_SET TASK_
Please quote everything in the material from the line containing "Click the kitchen island rectangle" down to the line containing "[x=141, y=396]", with both of those lines included.
··········
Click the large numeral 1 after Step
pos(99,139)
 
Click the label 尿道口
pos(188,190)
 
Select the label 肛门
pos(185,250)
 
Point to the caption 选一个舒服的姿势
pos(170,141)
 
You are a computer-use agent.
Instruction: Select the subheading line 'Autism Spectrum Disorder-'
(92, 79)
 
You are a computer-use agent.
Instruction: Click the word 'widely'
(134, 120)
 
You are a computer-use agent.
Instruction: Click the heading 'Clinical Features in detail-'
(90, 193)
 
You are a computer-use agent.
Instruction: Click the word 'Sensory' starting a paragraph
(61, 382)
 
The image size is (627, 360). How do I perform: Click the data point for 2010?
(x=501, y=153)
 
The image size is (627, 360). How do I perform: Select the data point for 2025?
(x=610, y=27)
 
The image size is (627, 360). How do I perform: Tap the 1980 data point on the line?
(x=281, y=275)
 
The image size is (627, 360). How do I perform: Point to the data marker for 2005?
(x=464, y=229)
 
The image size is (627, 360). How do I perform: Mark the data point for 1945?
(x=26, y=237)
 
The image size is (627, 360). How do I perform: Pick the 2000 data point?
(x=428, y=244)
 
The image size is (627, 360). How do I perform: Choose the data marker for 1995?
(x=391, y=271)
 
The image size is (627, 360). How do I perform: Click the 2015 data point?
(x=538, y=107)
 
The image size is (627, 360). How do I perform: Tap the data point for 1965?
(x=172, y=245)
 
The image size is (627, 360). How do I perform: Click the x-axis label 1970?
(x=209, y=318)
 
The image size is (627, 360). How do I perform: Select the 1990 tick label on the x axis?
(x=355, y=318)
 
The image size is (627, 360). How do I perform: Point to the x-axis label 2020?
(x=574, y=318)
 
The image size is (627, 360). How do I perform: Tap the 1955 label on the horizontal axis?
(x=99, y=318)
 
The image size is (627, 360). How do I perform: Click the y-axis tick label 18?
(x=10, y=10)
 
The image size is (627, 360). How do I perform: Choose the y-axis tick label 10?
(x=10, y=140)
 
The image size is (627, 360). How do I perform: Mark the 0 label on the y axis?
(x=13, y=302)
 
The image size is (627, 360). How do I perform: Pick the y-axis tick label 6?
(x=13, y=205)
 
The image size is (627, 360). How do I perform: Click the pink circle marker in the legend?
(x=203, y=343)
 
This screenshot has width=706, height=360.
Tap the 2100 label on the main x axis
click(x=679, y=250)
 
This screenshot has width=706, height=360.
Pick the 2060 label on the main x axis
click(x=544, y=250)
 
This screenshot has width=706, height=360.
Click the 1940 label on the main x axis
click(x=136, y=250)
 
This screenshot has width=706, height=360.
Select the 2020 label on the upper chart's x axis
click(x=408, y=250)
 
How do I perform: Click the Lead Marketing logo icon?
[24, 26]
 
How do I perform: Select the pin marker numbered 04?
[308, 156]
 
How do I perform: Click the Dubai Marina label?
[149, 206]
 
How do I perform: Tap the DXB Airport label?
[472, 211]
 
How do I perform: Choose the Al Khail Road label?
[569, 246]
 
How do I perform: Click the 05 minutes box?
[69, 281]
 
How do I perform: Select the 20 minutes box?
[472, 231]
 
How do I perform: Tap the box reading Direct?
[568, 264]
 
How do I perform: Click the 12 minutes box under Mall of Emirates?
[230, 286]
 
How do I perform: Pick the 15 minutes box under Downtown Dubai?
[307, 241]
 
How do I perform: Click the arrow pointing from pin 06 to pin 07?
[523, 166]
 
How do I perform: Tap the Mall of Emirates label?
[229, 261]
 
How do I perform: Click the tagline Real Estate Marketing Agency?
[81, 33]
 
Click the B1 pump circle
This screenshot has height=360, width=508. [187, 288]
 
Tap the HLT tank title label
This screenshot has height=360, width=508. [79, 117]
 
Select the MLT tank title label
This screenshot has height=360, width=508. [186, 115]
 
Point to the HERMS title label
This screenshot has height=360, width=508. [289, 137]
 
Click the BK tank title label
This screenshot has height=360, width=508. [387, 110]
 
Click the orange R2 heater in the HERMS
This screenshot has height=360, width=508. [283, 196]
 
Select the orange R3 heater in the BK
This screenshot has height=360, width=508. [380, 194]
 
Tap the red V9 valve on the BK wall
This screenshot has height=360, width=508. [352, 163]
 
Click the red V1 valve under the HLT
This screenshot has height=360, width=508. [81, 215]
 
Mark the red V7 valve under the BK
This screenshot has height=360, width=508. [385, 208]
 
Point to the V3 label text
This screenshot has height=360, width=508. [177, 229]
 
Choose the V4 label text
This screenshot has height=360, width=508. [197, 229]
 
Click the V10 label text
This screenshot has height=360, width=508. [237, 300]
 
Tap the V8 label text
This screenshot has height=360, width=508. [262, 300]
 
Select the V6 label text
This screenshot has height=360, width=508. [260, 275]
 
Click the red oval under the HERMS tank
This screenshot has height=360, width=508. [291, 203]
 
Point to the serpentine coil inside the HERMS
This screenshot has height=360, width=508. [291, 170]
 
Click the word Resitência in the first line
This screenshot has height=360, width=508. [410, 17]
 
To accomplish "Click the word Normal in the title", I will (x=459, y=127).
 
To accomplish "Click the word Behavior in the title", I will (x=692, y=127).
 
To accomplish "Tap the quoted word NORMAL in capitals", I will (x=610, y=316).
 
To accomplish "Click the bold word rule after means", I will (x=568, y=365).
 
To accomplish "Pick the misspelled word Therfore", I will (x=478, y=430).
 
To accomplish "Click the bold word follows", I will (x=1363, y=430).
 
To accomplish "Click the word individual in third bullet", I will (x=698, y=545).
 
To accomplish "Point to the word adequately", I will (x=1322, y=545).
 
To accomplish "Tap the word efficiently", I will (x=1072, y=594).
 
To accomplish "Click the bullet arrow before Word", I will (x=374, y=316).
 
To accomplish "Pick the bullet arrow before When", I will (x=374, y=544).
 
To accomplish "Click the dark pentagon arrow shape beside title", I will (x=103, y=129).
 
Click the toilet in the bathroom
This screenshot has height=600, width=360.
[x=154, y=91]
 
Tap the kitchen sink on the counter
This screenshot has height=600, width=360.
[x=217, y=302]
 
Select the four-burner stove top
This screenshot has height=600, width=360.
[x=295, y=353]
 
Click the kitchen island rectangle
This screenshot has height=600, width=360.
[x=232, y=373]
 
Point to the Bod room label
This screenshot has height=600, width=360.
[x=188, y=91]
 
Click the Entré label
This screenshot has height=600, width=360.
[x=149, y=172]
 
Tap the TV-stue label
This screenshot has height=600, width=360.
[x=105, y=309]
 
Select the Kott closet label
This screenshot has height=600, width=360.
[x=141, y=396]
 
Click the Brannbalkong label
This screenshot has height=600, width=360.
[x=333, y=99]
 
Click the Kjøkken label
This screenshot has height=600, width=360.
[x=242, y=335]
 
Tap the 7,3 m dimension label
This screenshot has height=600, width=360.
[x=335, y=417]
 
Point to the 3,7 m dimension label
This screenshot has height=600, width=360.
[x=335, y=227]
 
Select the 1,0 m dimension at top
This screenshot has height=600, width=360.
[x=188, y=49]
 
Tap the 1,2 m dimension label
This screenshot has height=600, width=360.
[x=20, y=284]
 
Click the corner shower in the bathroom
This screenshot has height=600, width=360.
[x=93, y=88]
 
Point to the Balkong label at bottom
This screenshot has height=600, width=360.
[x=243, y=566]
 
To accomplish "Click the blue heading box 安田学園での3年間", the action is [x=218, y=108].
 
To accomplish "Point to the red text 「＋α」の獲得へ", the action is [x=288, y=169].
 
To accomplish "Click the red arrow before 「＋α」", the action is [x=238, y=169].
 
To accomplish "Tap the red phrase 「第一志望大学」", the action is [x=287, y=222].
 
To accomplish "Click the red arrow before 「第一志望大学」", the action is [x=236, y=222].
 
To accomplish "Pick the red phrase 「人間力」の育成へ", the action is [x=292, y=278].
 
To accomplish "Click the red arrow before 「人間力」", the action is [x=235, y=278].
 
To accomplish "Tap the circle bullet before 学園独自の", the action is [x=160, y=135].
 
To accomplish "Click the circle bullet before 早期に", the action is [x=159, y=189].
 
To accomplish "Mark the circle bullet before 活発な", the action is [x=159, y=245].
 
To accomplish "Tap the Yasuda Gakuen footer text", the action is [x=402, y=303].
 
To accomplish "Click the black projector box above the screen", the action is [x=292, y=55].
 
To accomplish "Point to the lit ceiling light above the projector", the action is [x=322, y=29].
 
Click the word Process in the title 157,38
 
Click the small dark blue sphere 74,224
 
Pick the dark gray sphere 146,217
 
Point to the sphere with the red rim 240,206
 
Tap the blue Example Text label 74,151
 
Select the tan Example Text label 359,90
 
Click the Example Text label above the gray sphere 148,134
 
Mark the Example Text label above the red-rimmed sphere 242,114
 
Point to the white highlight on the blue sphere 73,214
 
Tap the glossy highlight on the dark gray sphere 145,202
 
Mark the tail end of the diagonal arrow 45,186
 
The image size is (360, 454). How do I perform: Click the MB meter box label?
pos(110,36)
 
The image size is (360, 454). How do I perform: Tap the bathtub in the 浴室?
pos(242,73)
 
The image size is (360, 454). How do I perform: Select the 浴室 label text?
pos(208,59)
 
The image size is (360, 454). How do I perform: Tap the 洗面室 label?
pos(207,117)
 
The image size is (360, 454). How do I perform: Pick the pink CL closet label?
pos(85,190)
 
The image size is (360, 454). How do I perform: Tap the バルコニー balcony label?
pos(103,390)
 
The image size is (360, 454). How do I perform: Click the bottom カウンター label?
··········
_COMPLETE OUTPUT_
Click the kitchen island rectangle
This screenshot has height=600, width=360.
[x=232, y=373]
 
Point to the Bod room label
This screenshot has height=600, width=360.
[x=188, y=91]
 
Click the Entré label
This screenshot has height=600, width=360.
[x=149, y=172]
 
Tap the TV-stue label
This screenshot has height=600, width=360.
[x=105, y=309]
 
Select the Kott closet label
This screenshot has height=600, width=360.
[x=141, y=396]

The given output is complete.